Dünyanın en kısa öyküsünü Hemingway mi yazdı?

“Satılık: Bebek ayakkabıları. Hiç giyilmemiş.” Ernest Hemingway’e atfedilen bu kısa öyküye herhangi bir internet mecrasında denk gelmiş olabilirsiniz. Rivayete göre, Hemingway bir öğle yemeğinde arkadaşlarıyla 6 kelimelik[i] bir hikâye yazabileceğine dair iddiaya giriyor. Peçeteye yazdığı bu 3 kısa cümleyle, yıllar sonra internette “Dünyanın En Kısa Öyküsü” olarak adlandırılan, kimi zaman yanına “gelmiş geçmiş en hüzünlü” gibi sıfatların da layık görüldüğü ve onun edebi dehasının bir kanıtı olarak ileri sürülen bir öykü elde ediyor. Twitter’da “Hemingway bebek” kelimelerini arattığınızda karşınıza çıkanlardan bile bunun ne denli popüler bir öykü olduğunu anlayabiliyorsunuz. Peki, sosyal medyanın malumatfuruşluğunu bir kenara bırakırsak, bu hikâyenin bir aslı var mı? Bu kısa öyküyü yazan gerçekten Hemingway mi?

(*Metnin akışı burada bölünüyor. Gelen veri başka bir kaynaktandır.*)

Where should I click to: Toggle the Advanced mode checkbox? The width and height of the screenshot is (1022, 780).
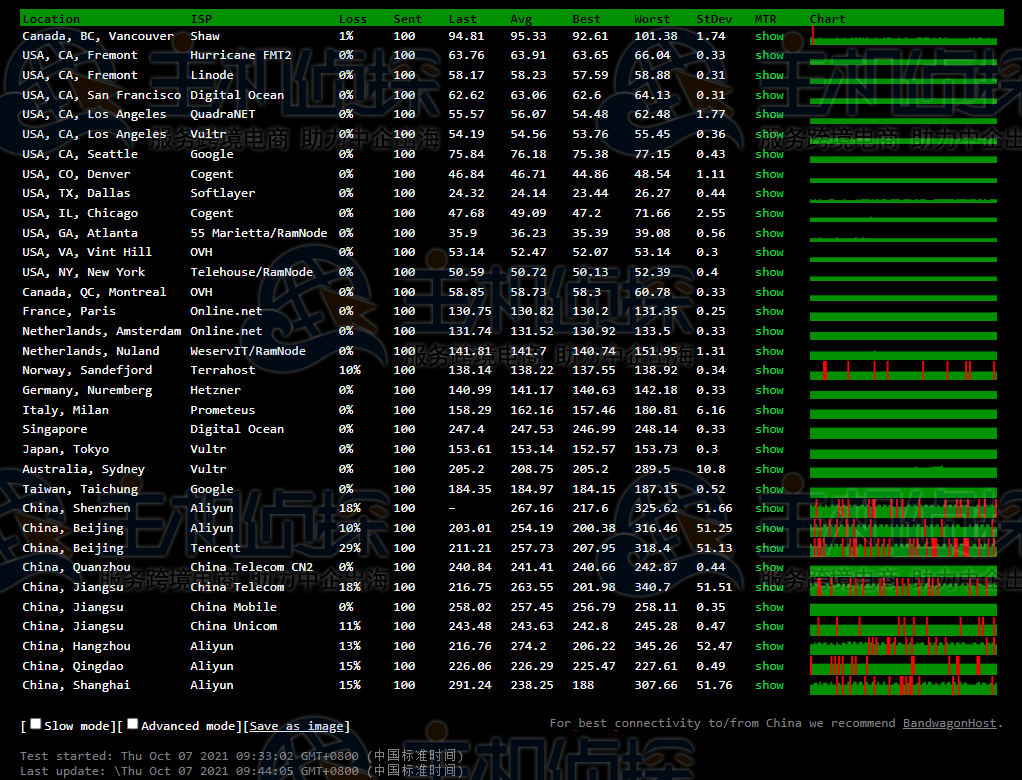pos(133,724)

“Quote Investigator” adını taşıyan ve alıntıların kökenini araştıran internet sitesinin sahibi Garson O’Toole’un konuyla ilgili çalışması bu kısa öykünün menşeine açıklık getiriyor.

O’Toole’un belirttiğine göre, bu altı kelime ilk kez 20. yüzyılın başlarında, Hemingway henüz 7 yaşında ve muhtemelen alfabeyi dahi yeni öğrenirken ortaya çıkıyor. 1906’da bir gazetenin seri ilanlarında geçen “Satılık, bebek arabası, hiç kullanılmadı. Bu ofise başvurabilirsiniz.” cümlelerini, 1910’da biraz daha uzun olsa da aynı ifadeleri kullanan “Bebeğin el yapımı çeyizi ve bebek arabası satılık. Hiç kullanılmadı.” izliyor. 1917’de William R. Kane’in yazdığı ve kısa öykülerin gücünden bahseden bir makale, “bebeğini kaybeden bir kadın” için “Küçük Ayakkabılar, Hiç Giyilmedi”den oluşan veciz bir başlık önerisi taşıyor:

Akla ilk gelen örneği verelim: Hikâyemiz bebeğini kaybeden bir kadın hakkında, tuttuğu yas onu dünyadan uzaklaştırıyor, kocasına dahi yabancılaşması ihtimalini doğuruyor. Normale dönmek için zihinsel bir mücadele vermesi gerekecek, bu yüzden yaşadığı kriz de onu ruhsal açıdan etkileyecek. Hikâyenin tamamlanması için bu mücadelenin ve kadının zaferinin somut bir sembolü olmalı.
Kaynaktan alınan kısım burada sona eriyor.